Well, if he was so worried, she wasn't going to leave him wondering.

"Coming," she announced, putting the portrait away and walking over to the door. With a tired sigh, Hana pushed the button to open it.

"I told you I'm fine," she muttered to the bottom half of Shu-Qi. "Really. You don't... have to… worry…"

Hana's assurances tapered off and died, leaving her staring blankly with her mouth hanging open as she processed what it was she'd encountered when opening the door. Slowly but surely it dawned on her that she wasn't seeing the dull greenish tint of Shu-Qi's coat of feathers nor the simple tunic and satchel-laden slacks he normally wore. Instead she was greeted with a brilliant crimson, shimmering brightly with a smooth sheen, nary a split-end or mussy feather out of place.

The face she found upon turning her eyes up, passing over a necklace of gold—no, a ring of golden feathers—was centered around a sharp black beak, straight and strongly curved at the tip. Two big black eyes looked back at her.

This wasn't Shu-Qi.

"Well, hello there." The new Chozo laughed, or so it sounded to Hana, but then quickly calmed. She crouched, meeting Hana's suspicious eyes. "And I certainly should have liked not to worry, but… that's not the case, is it? I heard what happened from Shu-Qi, and simply had to check on you."

"Ah…"

"I won't ask if you're okay. No-one would be, after that."

"I'm…" No. She wasn't okay, of course she wasn't. She'd thought she'd been abandoned here, or something horrible had happened, or both, and now she didn't even know what it was she was feeling.

"Do you want to talk about her?"

Hana grit her teeth in a tearful grimace and slammed her hand on the door button. The Chozo lady jerked back in surprise as the portal whooshed shut in her face.

"Go away," Hana choked out.

"... Alright. I'm not here to force you," she heard from the other side. Hana hung her head, letting her tears run downwards. "I'll still be here tomorrow. My name is Enza, by the way. I hope you have a good night, Hana."

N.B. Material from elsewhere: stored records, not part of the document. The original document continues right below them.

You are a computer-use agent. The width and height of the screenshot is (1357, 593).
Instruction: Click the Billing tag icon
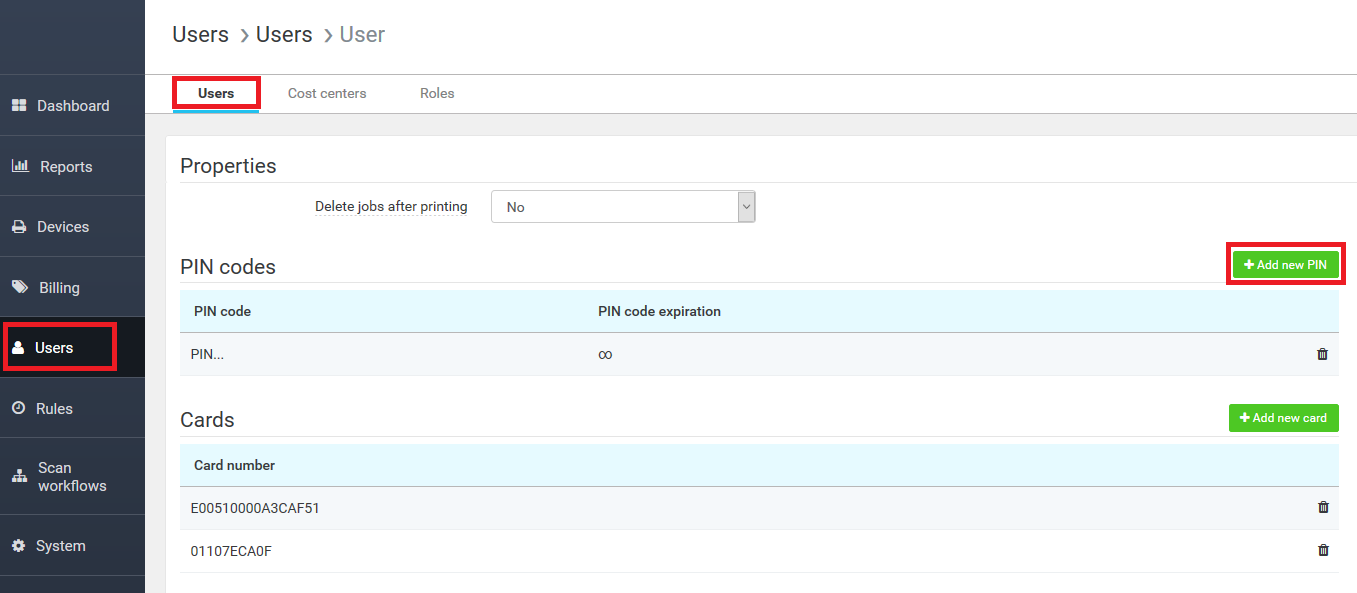click(x=20, y=287)
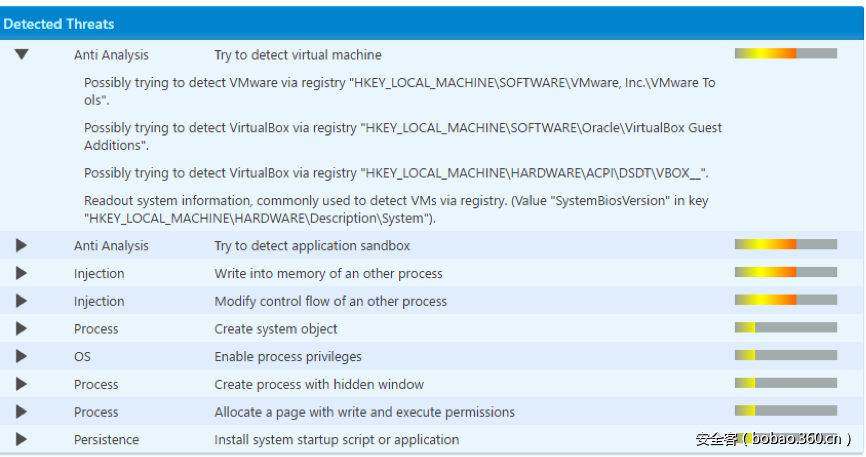Expand the "Create system object" row arrow
The height and width of the screenshot is (457, 866).
coord(21,329)
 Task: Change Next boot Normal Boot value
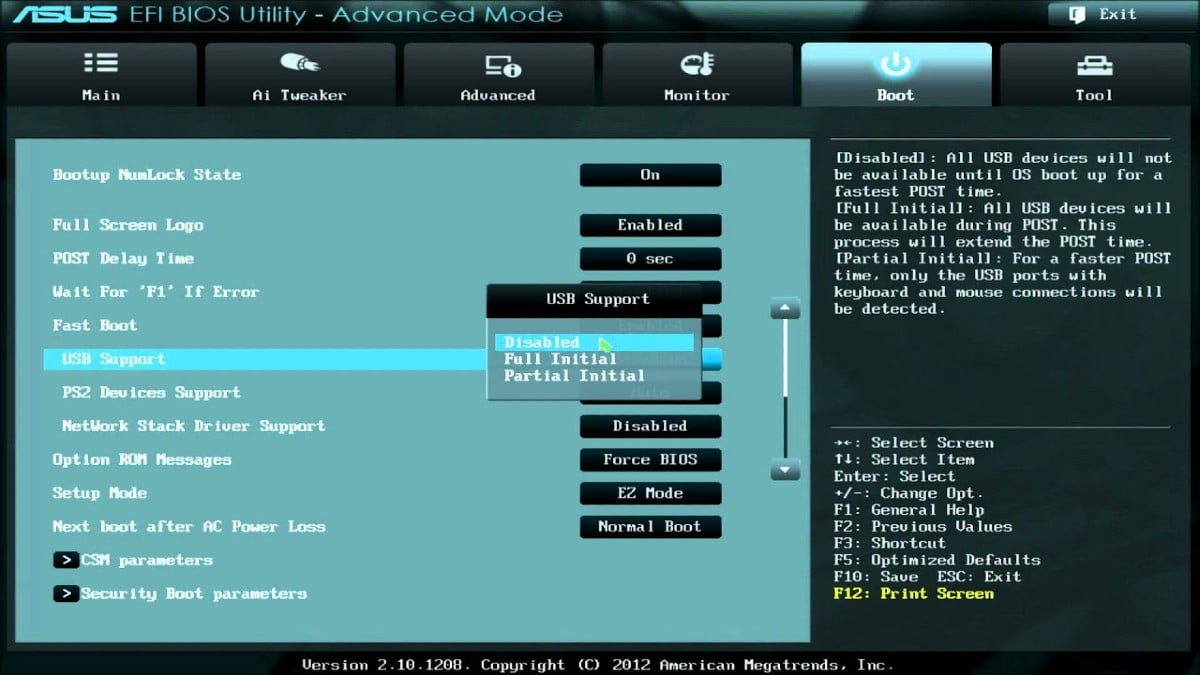click(x=650, y=527)
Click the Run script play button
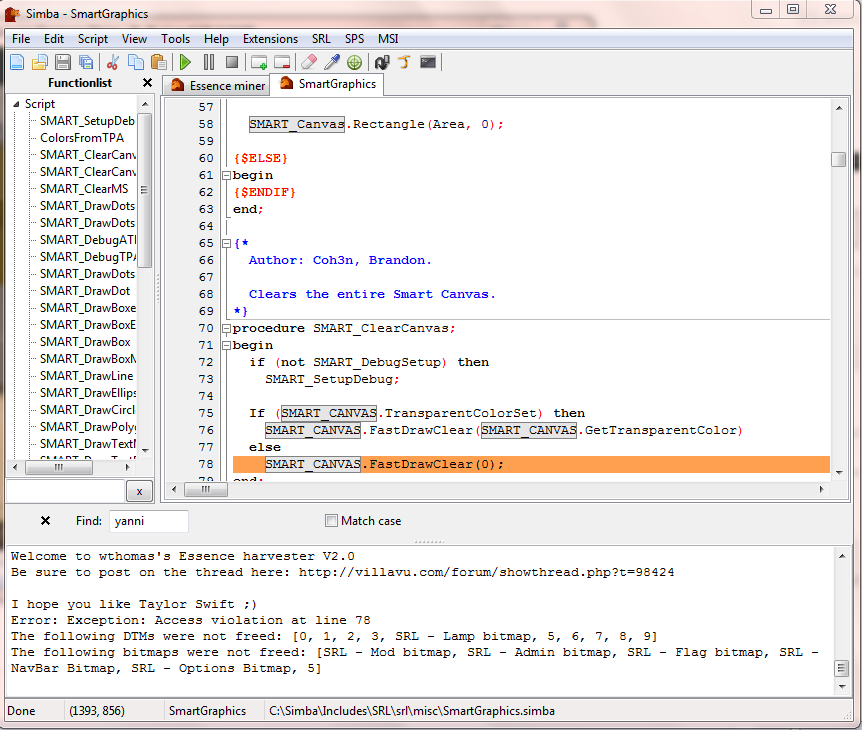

It took a minute, then she heard Enza walking away. She stood there vibrating for as long as it took until she was sure the Chozo was really gone. Then she threw herself on her bed.

Hana cried herself to sleep that night.



Next morning, she slipped out of her room looking like the walking dead. Standing there with her hair an even bigger mess than normal and her eyes making their best attempt at looking like caves, she glanced both ways, straining to hear if anyone was nearby. She had half expected Enza to ambush her when she walked out. Thankfully no such surprise was in store, only the relative silence of the air moving through the halls and the quiet burbling of water from the garden atrium some distance away.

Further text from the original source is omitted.